Crear un estanque en el jardín
Si dispones de espacio suficiente en el jardín y te gustaría tener un pequeño espejo de agua. Crear un estanque te aportará serenidad y frescor, especialmente en verano. Además, las plantas te lo agradecerán, porque aumentará el nivel de humedad ambiental.

Lo primero de debes hacer es elegir el lugar y la forma, calcula bien tus movimientos en el jardín y la posibilidad de cambios futuros para que el estanque no impida realizar cambios estructurales en el exterior de tu casa. No proyectes un estanque muy grande, ya que te será complicado mantenerlo libre de hielo en invierno.

No lo pongas muy cerca de la casa para evitar posibles filtraciones o humedades: es conveniente elegir un ángulo o incluso el centro del jardín. Con una manguera, dibuja sobre el terreno la forma que quieres darle, te recomendamos que tenga una forma irregular, para que el resultado sea más natural.
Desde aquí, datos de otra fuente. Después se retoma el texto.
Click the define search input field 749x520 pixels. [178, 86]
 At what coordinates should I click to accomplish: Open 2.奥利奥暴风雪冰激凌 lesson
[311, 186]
Con una pala, vacía el interior de la figura. Retira toda la tierra formando el hoyo y cubre con una lámina de butilo (o membrana impermeable) adaptable a la forma del terreno: puedes adquirirla en un centro de jardinería. Finalmente, coloca piedras pequeñas en el fondo y en los laterales de la superficie de manera que camufles la lámina de plástico.

Si deseas que el agua esté más oxigenada, puedes proporcionarle un pequeño chorro de agua constante por medio de una bomba conectada a un grifo o surtidor. Esto te costará un poco más por el tema de la instalación y el despilfarro de agua. Cuando lo tengas listo coloca las especies acuáticas que más te gusten: las más recomendables son lirios, acorus, nenúfares, lisimauquias, e incluso palmitos y calas.